Abdurrahman Al Habsyi menyebut
pelecehan seksual juga bisa terjadi kepada laki-laki. Menurut dia, biasanya pelecehan terhadap laki-laki terjadi karena perempuan itu memiliki kekuasaan yang lebih tinggi dari laki-laki tersebut.
Sebagaimana yang pernah terjadi kepada Nabi Yusuf AS, tambahnya ia berusaha dilecehkan oleh istri penguasa yang pada waktu itu tertarik dengan ketampanannya. Namun, Nabi Yusuf mampu menghindarinya dan berkata dirinya lebih takut kepada Allah SWT daripada godaan tersebut.

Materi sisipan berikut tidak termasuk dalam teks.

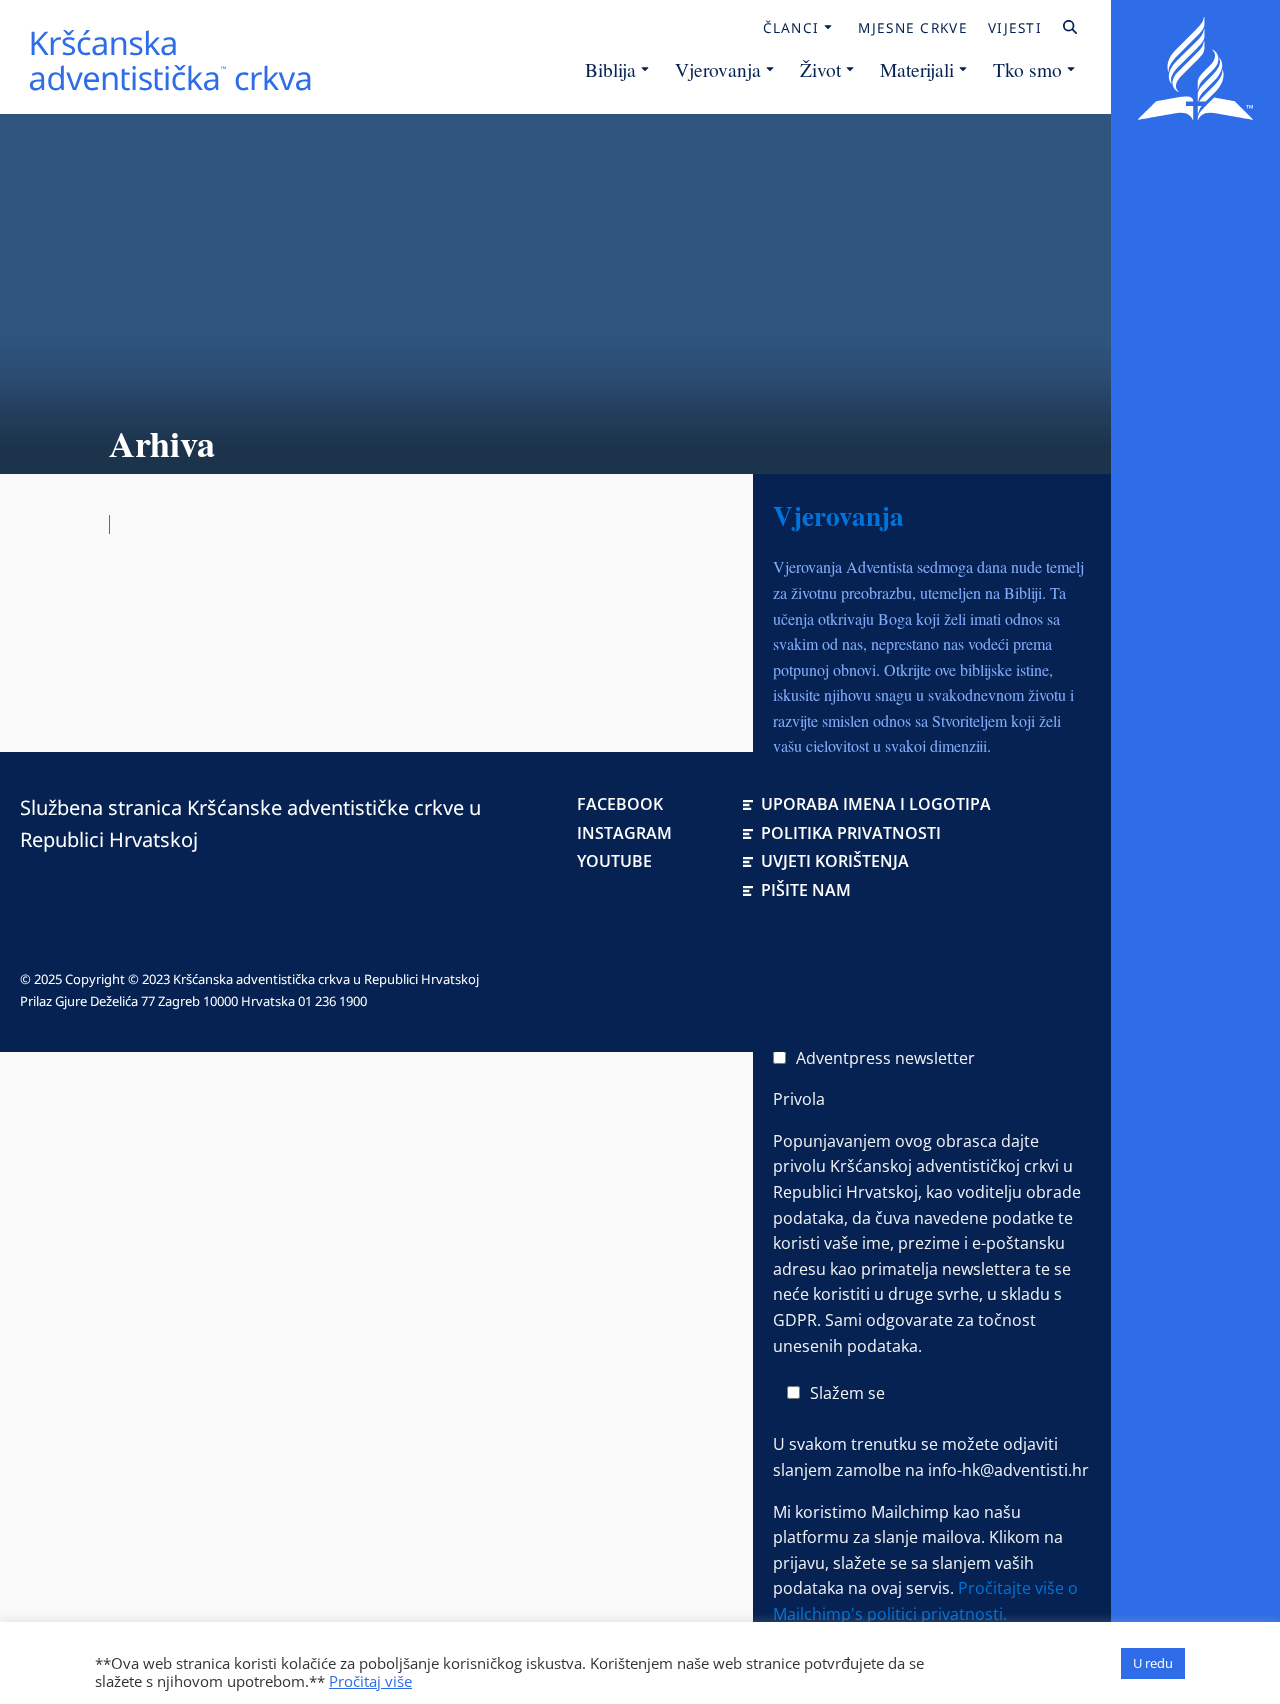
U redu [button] (1153, 1663)
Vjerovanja (718, 69)
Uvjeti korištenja (835, 861)
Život (820, 69)
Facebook (620, 804)
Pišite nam (806, 890)
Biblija (610, 69)
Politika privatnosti (851, 833)
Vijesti (1015, 28)
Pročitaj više (370, 1681)
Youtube (614, 861)
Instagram (624, 833)
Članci (791, 28)
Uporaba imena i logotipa (876, 804)
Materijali (917, 69)
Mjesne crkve (913, 28)
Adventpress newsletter (885, 1058)
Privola (799, 1099)
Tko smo (1027, 69)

Baca Juga: Jarang Bersuara, Pria Juga Rentan Mengalami Pelecehan Seksual
Meskipun begitu, Ustadz Rahman berkata konotasi pelecehan seksual memang lebih sering terjadi pada laki-laki ke perempuan, sebab laki-laki cenderung tidak mampu mengendalikan syahwatnya.
"Adapun yang sering terjadi adalah laki-laki terhadap perempuan, sebab laki-laki memiliki syahwat yang cenderung diekspresikan. Perempuan juga memiliki syahwat, namun kebanyakan dari mereka lebih memilih memendamnya," ujar Ustadz Rahman kepada Langit7.id, Kamis (2/6/2022).
"Laki-laki cenderung tidak mampu mengendalikan syahwat sehingga lebih banyak terekspresikan dan salah satu bentuk terekspresikan itu adalah lewat pelecehan seksual. Dalam pandangan Islam tentu hukumnya haram," lanjut dia.
Baca Juga: Solusi Islam Cegah Kejahatan Seksual: Jaga Iman dan Pandangan
Karenanya redaksi Al-Qur'an "Jangan mendekati zina" bukan "Jangan melakukan zina". Dan ayat itu tidak hanya ditujukan kepada laki-laki saja, tapi juga perempuan.
"Artinya apa saja yang memiliki indikasi, sehingga akhirnya bermuara kepada perzinahan, maka jangan didekati termasuk didalamnya adalah pelecehan seksual," pungkasnya.